497 PTT-4256 is a first-in-class small molecule inhibitor of GPR65 that counteracts the low pH-dependent immunosuppressive effects on immune cells and displays pronounced anti-tumor activity in mice

Background

An important facet of the hostile tumor microenvironment (TME) and a recognized driver of cancer immunosuppression is extracellular acidification which results from the glycolytic nature of rapidly proliferating cancer cells. Pathios identified GPR65, a pH-sensing G protein-coupled receptor (GPCR), as the primary sensor of this acidity in human immune cells. Activation of GPR65 is particularly pronounced in macrophages where it leads to the downregulation of key chemokines and anti-tumorigenic cytokines, and the upregulation of pro-tumorigenic wound repair and remodeling factors. In dendritic cells GPR65 signaling suppresses antigen presentation pathways, whereas in T cells and natural killer cells it leads to the suppression of chemokine receptors required for effective tumor homing. Consequently, acid sensing by GPR65 can explain tumor resistance to current immunotherapies. Validating the relevance of this target in immuno-oncology, cancer patients homozygous for the hypomorphic GPR65 variant (I231L) exhibit profoundly improved survival compared to patients with other genotypes.

Methods

Pathios has developed PTT-4256, a first-in-class small molecule inhibitor of GPR65. The in vitro efficacy of PTT-4256 under low pH conditions was determined by cAMP screening, gene expression and cytokine release profiling of primary immune populations. Anti-tumor activity was assessed using the MC38 and B16.F10 syngeneic mouse models, whilst immunomodulatory effects in MC38 tumor-infiltrating leukocytes were profiled by targeted RNAseq. Notably, PTT-4256 is markedly more potent at human GPR65 versus the mouse receptor. To determine its full potential in patients and to develop an accurate prediction of efficacious human exposure, we employed a range of approaches including molecular pharmacology, site-directed mutagenesis, PK/PD modelling, and genetically engineered mice.

Results

PTT-4256 fully counteracts the low pH-driven immunosuppressive transcriptional program in human and murine immune cells and restores the secretion of key pro-inflammatory cytokines and chemokines in macrophages. PTT-4256 displays an excellent oral PK profile across species and elicits significant monotherapy efficacy in MC38 and B16.F10 mouse models.

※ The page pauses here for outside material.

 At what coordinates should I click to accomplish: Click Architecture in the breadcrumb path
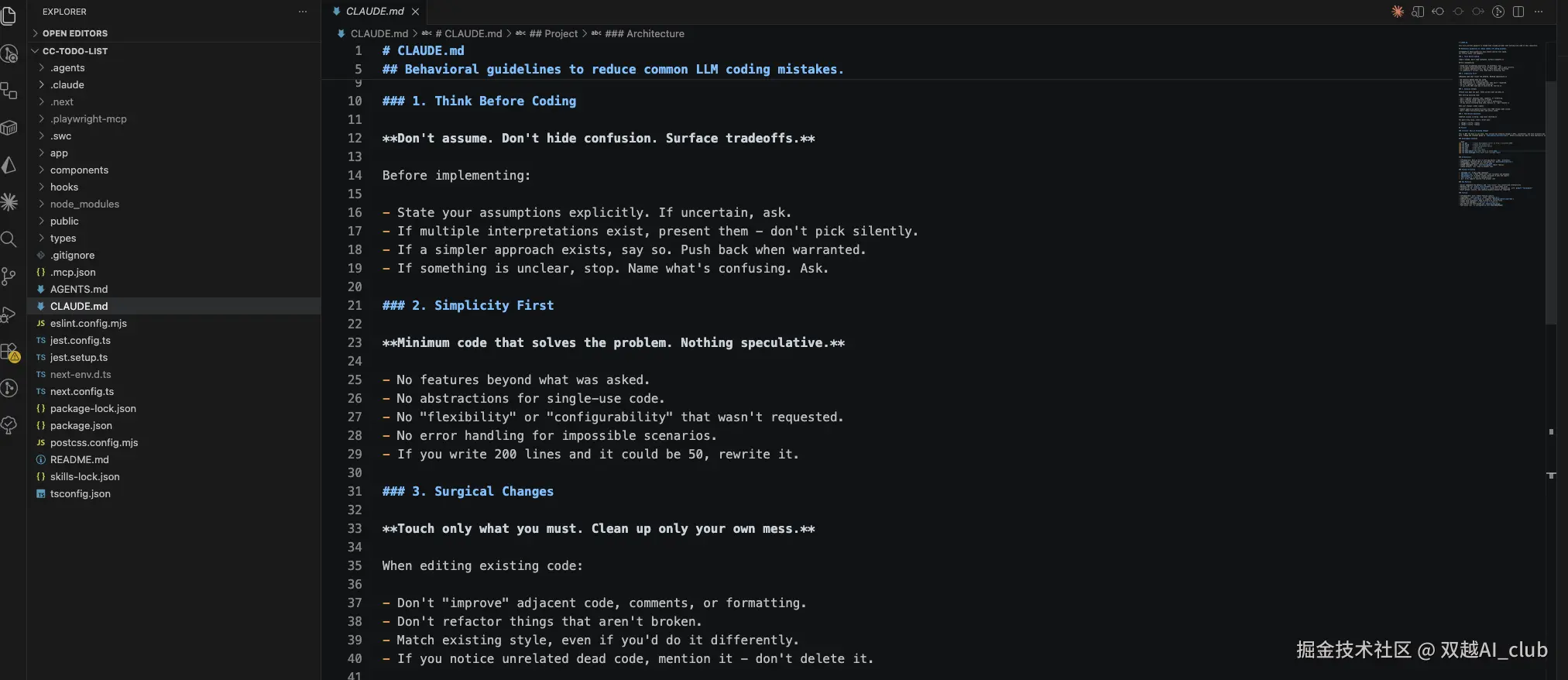coord(655,34)
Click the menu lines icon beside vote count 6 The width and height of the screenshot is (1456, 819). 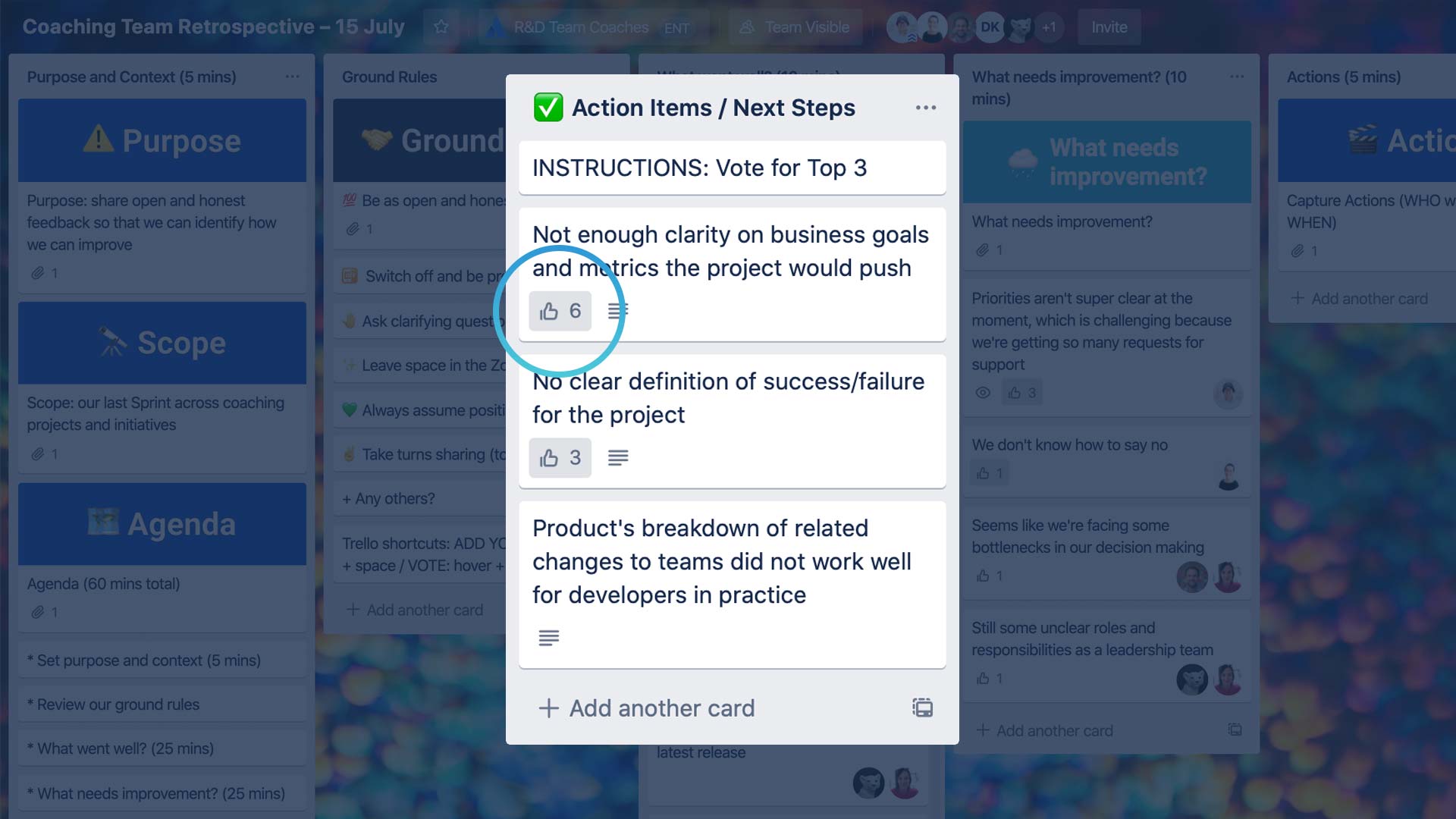[618, 311]
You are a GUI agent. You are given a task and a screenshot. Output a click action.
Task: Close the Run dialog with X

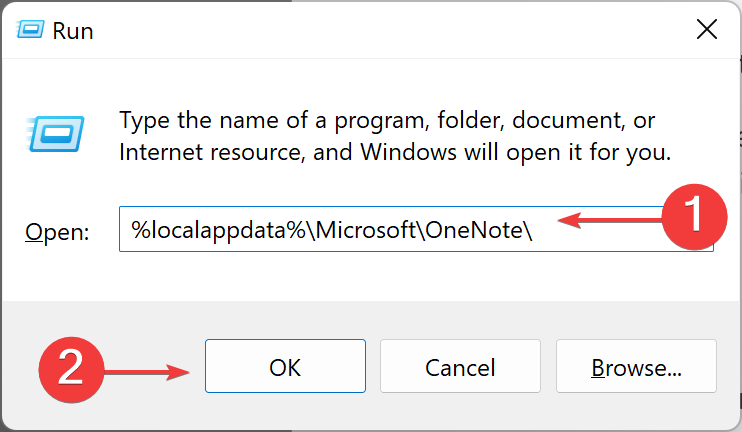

Through molecular modelling and site-directed mutagenesis we identified three key residues that explained the difference in potency of PTT-4256 between mouse and human GPR65. Incorporating these residues in a transgenic knock-in mouse fully restored human pharmacology in vitro and provided an important translational platform.

Conclusions

GPR65 is a key checkpoint on tumor-infiltrating immune cells that links the chronically acidic TME to tumor-promoting immunosuppression. The GPR65 inhibitor PTT-4256 restores anti-tumor immunity and demonstrates pronounced single-agent efficacy in mice, and is therefore being advanced towards clinical development.

Ethics Approval

Protocols or procedures involving the care and use of animals in studies in China were reviewed and approved by the Institutional Animal Care and Use Committee of Crown Bioscience. During studies, the care and use of animals was conducted in accordance with the regulation of the Association for Assessment and Accreditation of Laboratory Animal Care. Studies involving the welfare and use of animals within the UK complied with the UK Animals Scientific Procedures Act 1986 (ASPA) in line with Directive 2010/63/EU of the European Parliament and Council of 22/September/2010 on the protection of animals used for scientific purposes and UK Home Office guidance on the implementation of the Act and applicable codes of practice for the care and housing of laboratory animals.